The Black Death was the most catastrophic pandemic in recorded history. Arriving in Europe in 1347 aboard merchant ships from the Black Sea, the plague — caused by the bacterium Yersinia pestis — killed an estimated 75 to 200 million people across Eurasia, including roughly one-third to one-half of Europe's entire population within just five years.
The disease traveled the very trade routes that connected the medieval world. Originating in Central Asia, it spread along Silk Road caravan routes and aboard merchant vessels, reaching Constantinople, then Italy, then sweeping across Europe with terrifying speed. Victims developed swollen lymph nodes (buboes), blackened skin, fever, and usually died within days. Medieval medicine was helpless — physicians resorted to bloodletting, prayer, and persecution of Jews, whom many blamed for the catastrophe.

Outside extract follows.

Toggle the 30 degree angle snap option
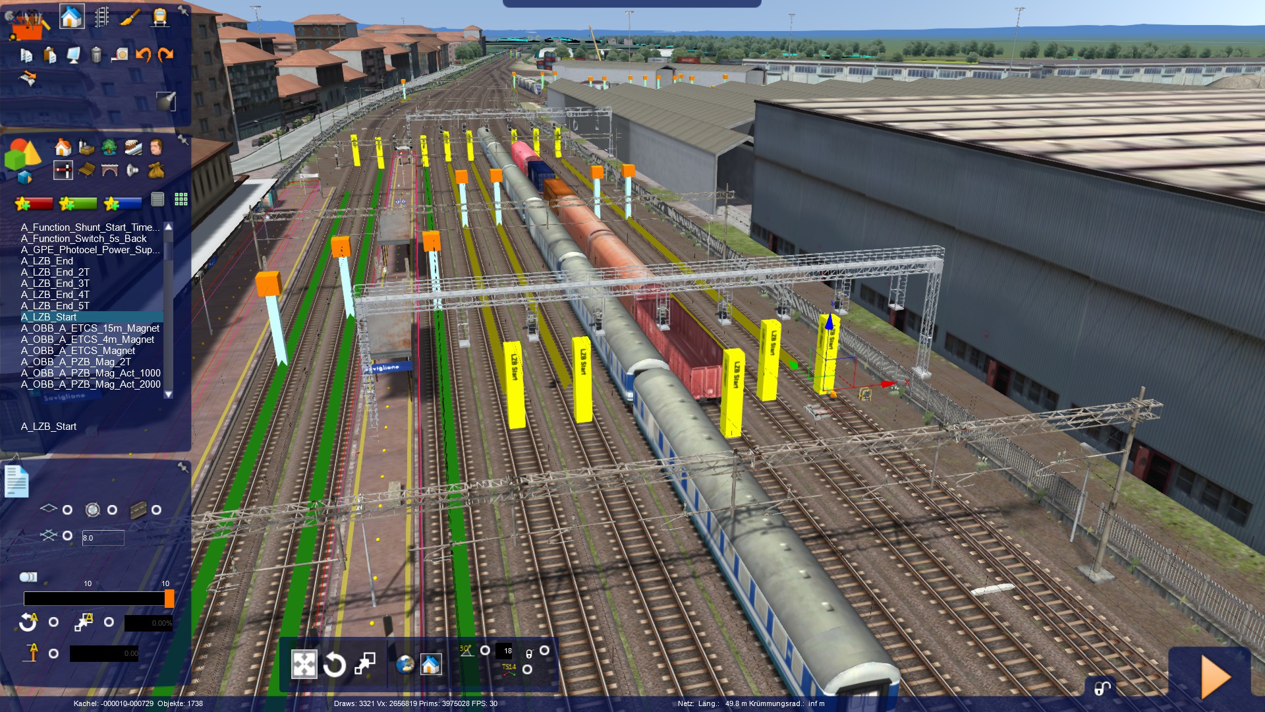Image resolution: width=1265 pixels, height=712 pixels. [485, 651]
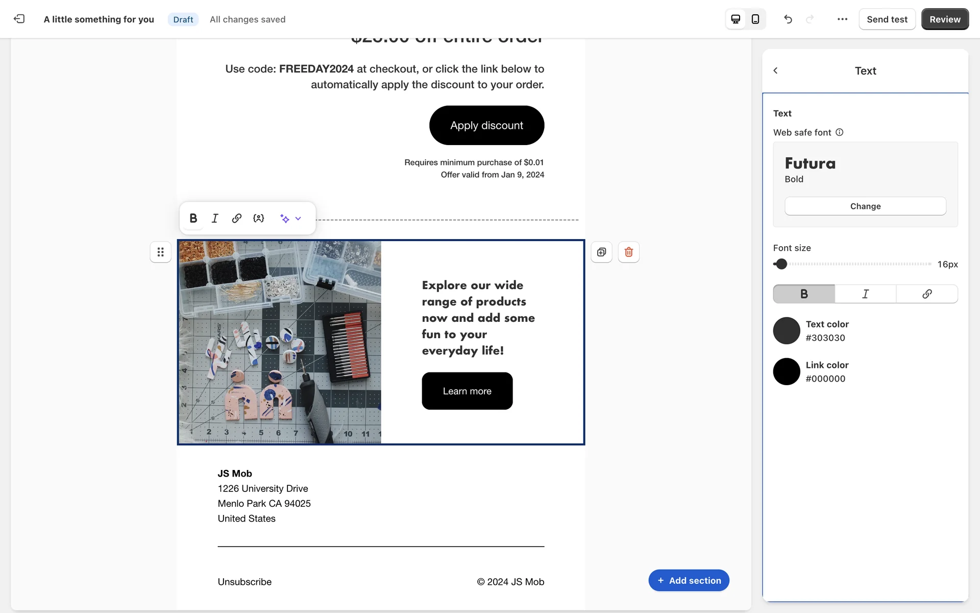Switch to desktop preview
Screen dimensions: 980x613
(736, 19)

The plague's aftermath transformed European society in ways no one anticipated. With a third of the labor force dead, surviving workers could demand higher wages and better conditions. Serfdom weakened across much of Western Europe. The Church's authority was damaged by its inability to explain or prevent the disaster. Some historians see the Black Death as a decisive break between the medieval and modern worlds — a catastrophe that, by destroying the old order, inadvertently created space for the economic, social, and intellectual changes that would lead to the Renaissance.